First, Saddam’s capture will present a significant political problem for Bush & Co. All by himself, Saddam can unravel the supposed mystery of Iraq’s missing weapons of mass destruction. Call him a liar, but on this subject he can tell the truth. Iraq’s WMD were virtually extinguished in 1991, and lingering remnants dealt with by UN inspectors in the early '90s. Already, according to Time, Saddam in captivity ridiculed the WMD issue. “Saddam was... asked whether Iraq possessed weapons of mass destruction,” reported Time. "‘No, of course not,’ he replied, according to
official, ‘the U.S. dreamed them up itself to have a reason to go to war with us.’" In coming weeks, unless the United States manages to muzzle Saddam and suppress leaks—not likely—Saddam can highlight Bush’s prevarications on WMD and terrorism.
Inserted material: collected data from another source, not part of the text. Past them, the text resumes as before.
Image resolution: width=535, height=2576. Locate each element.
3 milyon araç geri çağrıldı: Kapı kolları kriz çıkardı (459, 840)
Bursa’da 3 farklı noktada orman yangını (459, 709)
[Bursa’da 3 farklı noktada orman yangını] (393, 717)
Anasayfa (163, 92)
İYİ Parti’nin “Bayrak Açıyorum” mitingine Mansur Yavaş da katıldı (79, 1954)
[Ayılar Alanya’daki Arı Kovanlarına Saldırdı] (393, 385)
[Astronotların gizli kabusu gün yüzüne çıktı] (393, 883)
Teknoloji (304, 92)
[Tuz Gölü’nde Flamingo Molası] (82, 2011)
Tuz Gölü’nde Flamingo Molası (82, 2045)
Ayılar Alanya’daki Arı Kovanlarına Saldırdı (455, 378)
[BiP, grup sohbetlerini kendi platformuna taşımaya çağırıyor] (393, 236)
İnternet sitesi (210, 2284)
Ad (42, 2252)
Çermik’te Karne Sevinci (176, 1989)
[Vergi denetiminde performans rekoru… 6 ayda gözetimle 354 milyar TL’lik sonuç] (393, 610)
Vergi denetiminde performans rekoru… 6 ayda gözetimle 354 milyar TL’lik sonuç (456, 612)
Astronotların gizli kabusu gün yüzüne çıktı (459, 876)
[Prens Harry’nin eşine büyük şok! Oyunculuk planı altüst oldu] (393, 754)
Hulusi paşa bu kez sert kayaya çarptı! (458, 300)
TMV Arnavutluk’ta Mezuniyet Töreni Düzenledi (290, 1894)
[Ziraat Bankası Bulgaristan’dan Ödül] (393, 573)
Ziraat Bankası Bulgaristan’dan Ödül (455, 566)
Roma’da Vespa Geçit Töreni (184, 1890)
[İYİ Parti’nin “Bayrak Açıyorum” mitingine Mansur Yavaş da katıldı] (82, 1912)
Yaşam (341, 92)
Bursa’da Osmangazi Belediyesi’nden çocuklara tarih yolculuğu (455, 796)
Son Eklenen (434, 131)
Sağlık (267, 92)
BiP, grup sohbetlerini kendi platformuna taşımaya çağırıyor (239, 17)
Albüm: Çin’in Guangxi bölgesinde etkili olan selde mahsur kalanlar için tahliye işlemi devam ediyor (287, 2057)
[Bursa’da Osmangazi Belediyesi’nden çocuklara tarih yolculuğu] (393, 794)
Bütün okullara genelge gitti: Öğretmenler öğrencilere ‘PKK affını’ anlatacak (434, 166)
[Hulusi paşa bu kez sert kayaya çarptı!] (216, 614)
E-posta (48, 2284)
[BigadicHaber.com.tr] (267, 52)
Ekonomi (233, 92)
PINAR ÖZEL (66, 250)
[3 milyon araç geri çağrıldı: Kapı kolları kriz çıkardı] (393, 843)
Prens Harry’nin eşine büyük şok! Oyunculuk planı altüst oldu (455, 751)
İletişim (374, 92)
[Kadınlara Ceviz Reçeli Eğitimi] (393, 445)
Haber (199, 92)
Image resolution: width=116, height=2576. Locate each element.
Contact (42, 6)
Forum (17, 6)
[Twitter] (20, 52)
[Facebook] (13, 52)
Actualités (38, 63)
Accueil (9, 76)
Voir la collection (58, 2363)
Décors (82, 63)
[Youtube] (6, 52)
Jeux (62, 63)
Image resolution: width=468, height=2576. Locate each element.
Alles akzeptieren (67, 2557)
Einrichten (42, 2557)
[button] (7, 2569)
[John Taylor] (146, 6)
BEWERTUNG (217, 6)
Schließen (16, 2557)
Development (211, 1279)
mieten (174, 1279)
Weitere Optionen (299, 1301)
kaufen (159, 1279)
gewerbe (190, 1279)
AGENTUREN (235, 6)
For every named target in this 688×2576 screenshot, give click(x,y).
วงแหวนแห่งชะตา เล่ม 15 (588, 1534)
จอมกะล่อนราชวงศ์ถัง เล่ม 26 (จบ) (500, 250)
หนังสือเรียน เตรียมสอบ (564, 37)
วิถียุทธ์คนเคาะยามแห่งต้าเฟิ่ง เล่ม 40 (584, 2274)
Second, it means that the United States and its puppet governing council in Iraq will have yet another showdown with the world community over Saddam’s trial. The United States and its allies would like a quick show trial and an execution; James Woolsey—the former CIA director and one of the leading advocates since the 1990s for war in Iraq—has already called for a hanging, and Ahmad Chalabi, the leader of the Iraqi National Congress and the Pentagon’s chief Iraqi ally, says that preparations for a trial are already underway. But human rights groups, the UN and others in the world community will insist on a Milosevic-style international proceeding, sans death penalty.